Como descreve o especialista, enquanto a saudade parece ser um sentimento mais cotidiano, de falta de pessoas, lugares e momentos, a nostalgia remete a algo mais distante, difícil de se ter novamente.
Ele explica ainda que o lado positivo desses sentimentos é que funcionam como uma forma de valorizar a própria vivência. Ou seja, de a pessoa saber que experienciou algo bom.
O professor ressalta também a relação com a identidade de uma geração:
— Tem outro aspecto que é positivo, que tem a ver com compartilhar essa ideia de coisas boas. Por exemplo, pessoas que têm nostalgia dos anos 1980, dos anos 1990, quando se encontram e vão falar desse momento, dos elementos que estavam nesse momento, quase sempre se recordam com prazer. Isso dá uma sensação de pertencimento a uma determinada geração que viveu coisas específicas.
Existe um lado negativo
Nostalgia e saudade se tornam prejudiciais quando "paralisam" uma pessoa, conforme exemplifica o psicólogo social:
— É quando se tem certeza de que foi mais feliz e de que esse momento de felicidade passou definitivamente, ficou para trás, porque a juventude ficou para trás ou porque uma fase feliz de um casamento, de uma relação passou. Ficamos presos naquilo que não existe mais. Esse aspecto de imobilismo é ruim na nostalgia e na saudade.
Ele afirma ainda que a situação atual de uma pessoa pode remeter às sensações de nostalgia e saudade: às vezes, a maior solidão, exaustão ou responsabilidade da vida adulta leva à memória de que, em outro momento, a vida não era assim.
— É uma espécie de filtro, porque vamos lembrar desses momentos da infância em que não tínhamos essas obrigações, em que podíamos viver, vamos dizer assim, com menos preocupação. Mas isso é uma coisa interessante, porque, para quem tem filho, percebemos que a infância não é um momento tão livre assim. São cobradas coisas relacionadas à escola e a tarefas, por exemplo — argumenta o especialista.
Outro ritmo de vida
A memória de uma vida menos compromissada faz parte da percepção da servidora pública Maria Carolina Pinto da Silva, 33 anos, nascida em 1992. O tempo parecia outro, como conta ao falar sobre do que sente saudade da infância:
— A parte de não estar preocupada com nada (risos). Só reparamos depois que crescemos. A questão do tempo nunca passar quando somos pequenos... parece que um ano, um mês, demora uma vida para passar. E hoje, 24 horas passam em cinco minutos.

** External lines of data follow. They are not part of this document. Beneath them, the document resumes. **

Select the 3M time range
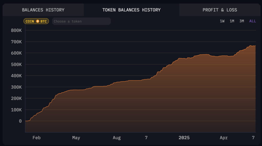Viewport: 262px width, 146px height. pyautogui.click(x=242, y=21)
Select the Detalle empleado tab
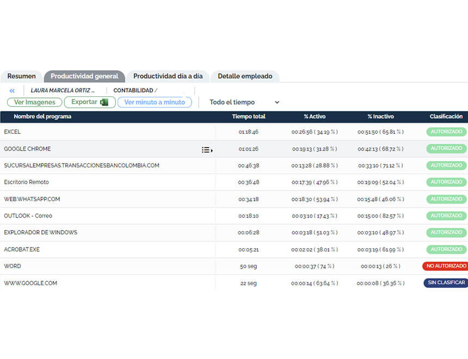 (245, 76)
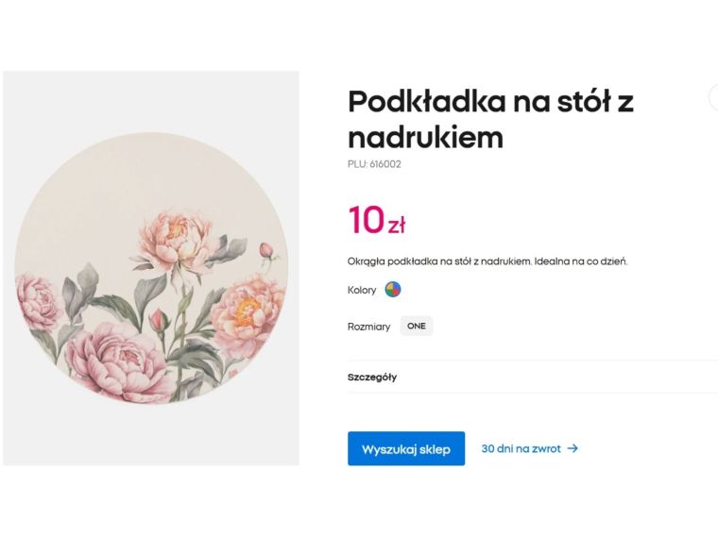This screenshot has height=538, width=718.
Task: Click the small pink flower bud in the photo
Action: (x=267, y=250)
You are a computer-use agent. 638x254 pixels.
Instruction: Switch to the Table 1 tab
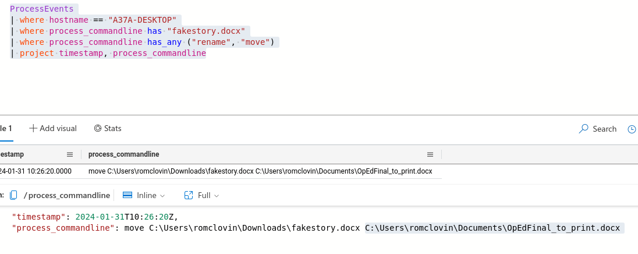tap(6, 128)
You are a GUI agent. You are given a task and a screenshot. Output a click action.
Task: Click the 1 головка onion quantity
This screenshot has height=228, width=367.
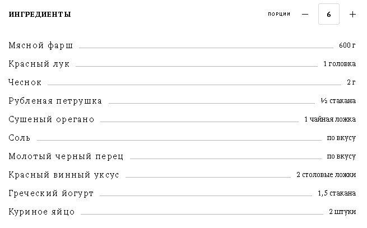coord(340,64)
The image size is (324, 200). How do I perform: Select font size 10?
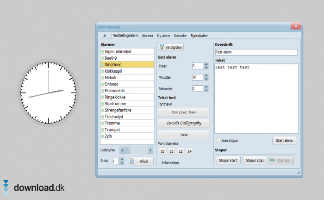click(162, 151)
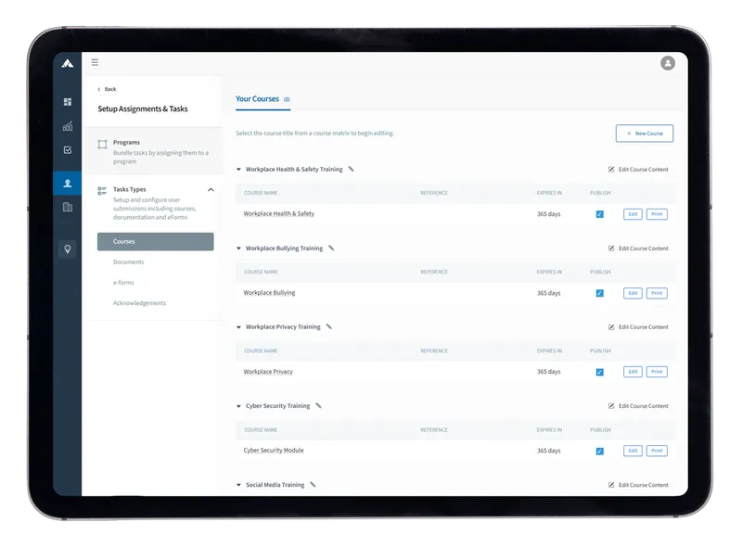The width and height of the screenshot is (742, 548).
Task: Click pencil icon beside Workplace Bullying Training
Action: pos(331,249)
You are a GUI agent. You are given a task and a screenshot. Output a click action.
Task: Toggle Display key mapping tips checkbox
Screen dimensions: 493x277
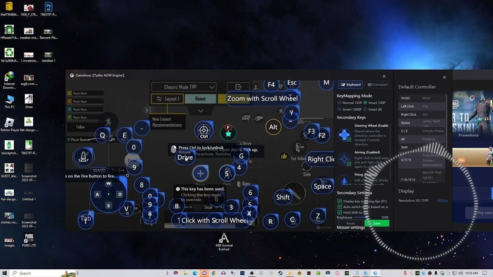tap(340, 201)

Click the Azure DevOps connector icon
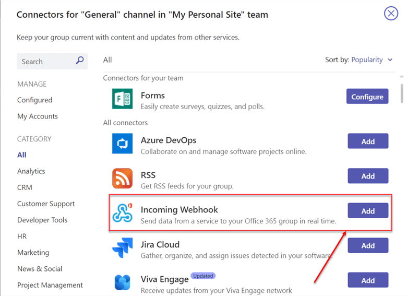(x=123, y=144)
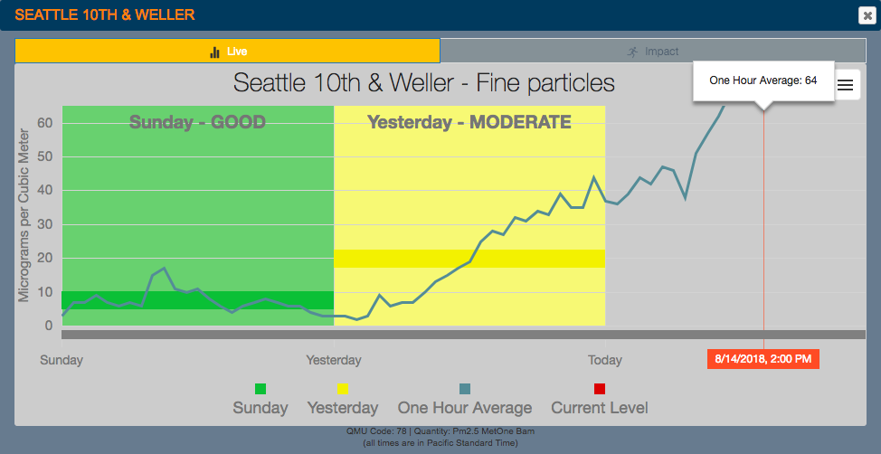The width and height of the screenshot is (881, 454).
Task: Close the Seattle 10th & Weller dialog
Action: [867, 14]
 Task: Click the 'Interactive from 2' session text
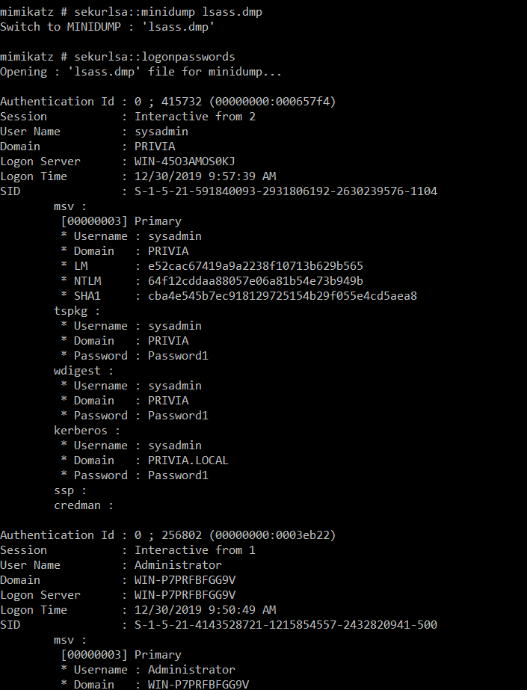tap(195, 116)
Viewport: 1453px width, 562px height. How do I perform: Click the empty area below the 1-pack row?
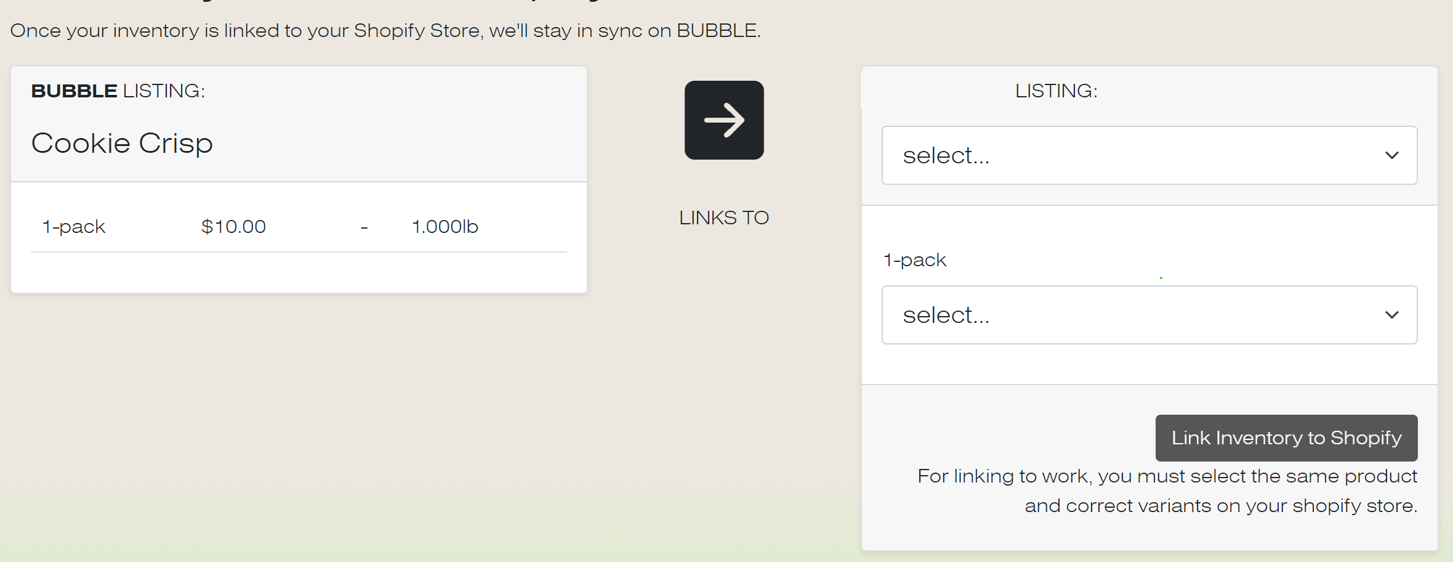click(x=299, y=272)
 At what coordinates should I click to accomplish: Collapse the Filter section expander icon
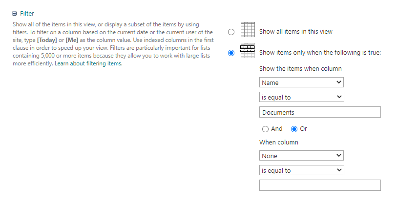15,14
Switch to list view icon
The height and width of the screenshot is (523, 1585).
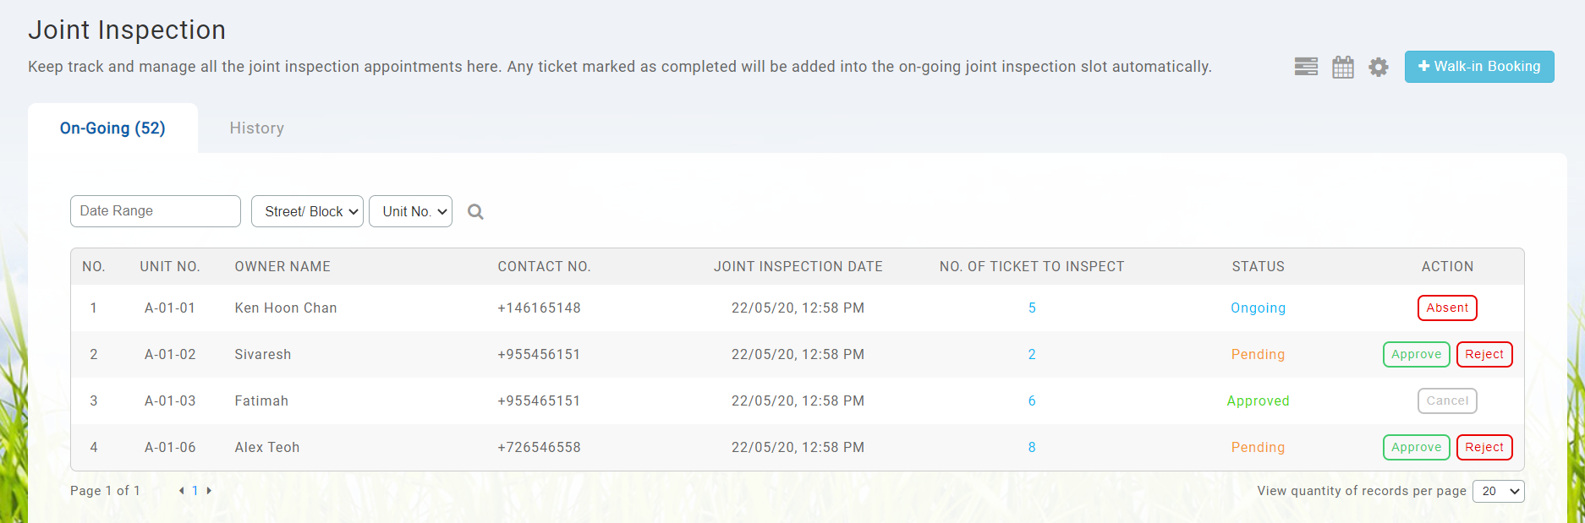[1306, 67]
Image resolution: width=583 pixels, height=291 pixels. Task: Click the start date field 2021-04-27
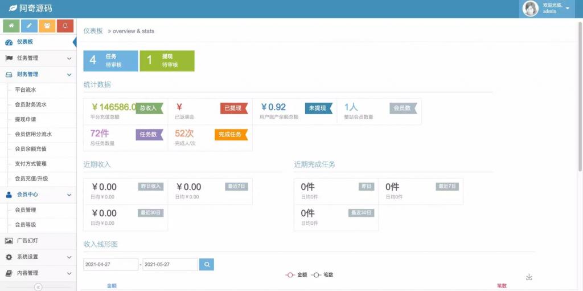(x=111, y=265)
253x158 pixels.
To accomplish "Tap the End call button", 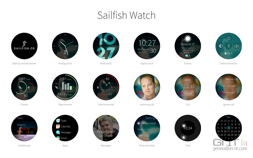I will pyautogui.click(x=188, y=94).
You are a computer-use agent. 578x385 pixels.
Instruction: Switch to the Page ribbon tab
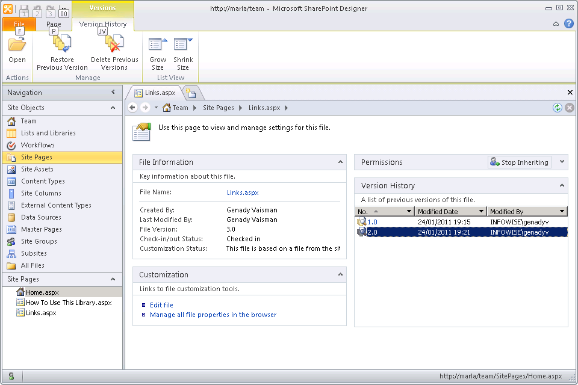[x=54, y=23]
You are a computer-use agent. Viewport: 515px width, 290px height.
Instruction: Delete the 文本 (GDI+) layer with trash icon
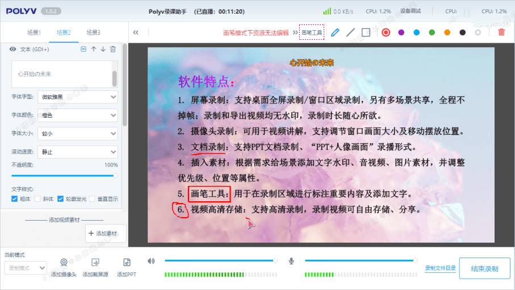point(113,49)
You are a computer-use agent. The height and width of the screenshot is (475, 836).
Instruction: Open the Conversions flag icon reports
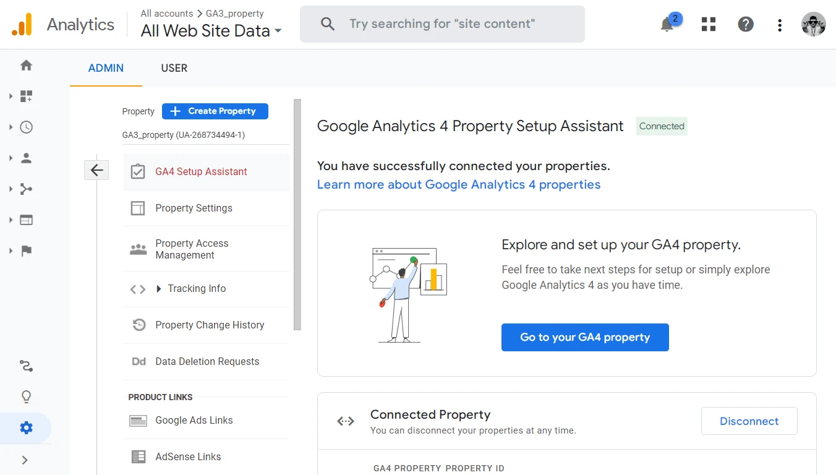(x=26, y=251)
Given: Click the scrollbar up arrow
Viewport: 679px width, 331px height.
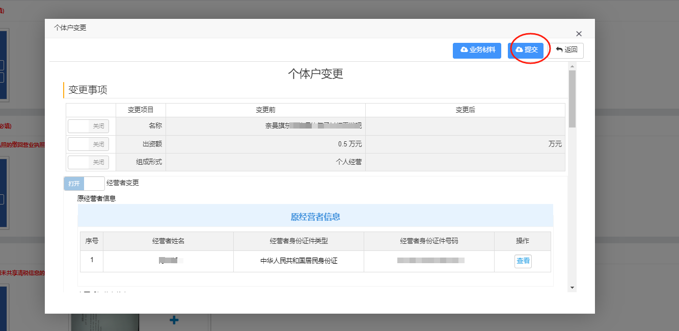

O analista de dados Gabriel Viana, 28 anos, nascido em 1996, também sente saudade dessa falta de preocupação.
— É não ter responsabilidade. Era muito bom poder acordar de manhã e assistir à televisão, à TV Globinho na época. Era muito bom você acordar e não ter que se preocupar — recorda.
Os desenhos animados pipocam na memória da autônoma Victória Andreoli Silva, 31 anos, que nasceu em 1994. Ela lembra de gostar de Pica-Pau, Simpsons, Baby Looney Tunes e Pequena Sereia. As brincadeiras com bonecas também ficaram gravadas na lembrança.
"Grande depósito de objetos nostálgicos"
O psicólogo social e professor Adriano Roberto Afonso do Nascimento afirma que, a partir do que a cultura estabelece, as pessoas costumam romantizar certos momentos da vida, como a infância e a juventude. Os motivos: são fases que tendem a ser de maior vitalidade, expectativa e liberdade, em contraponto a outras etapas da vida.
Também é frequente a ideia de que o se viveu no passado é melhor do que o que é vivido pelas gerações atuais.
— Há uma tendência de as pessoas sempre considerarem que aquilo que elas viveram, no sentido de momento, da década, da geração, é mais interessante do que o que se vive hoje. E não temos dados objetivos que sustentem isso — complementa.
Os sentimentos são aproveitados e fomentados, inclusive, comercialmente. Como ressalta o psicólogo social, nas últimas décadas, os meios de comunicação de massa têm produzido conteúdos nostálgicos e disponibilizando de forma mais acessível, como no YouTube.
— Os meios, a internet... Virou um grande depósito, vamos dizer assim, de objetos nostálgicos — completa.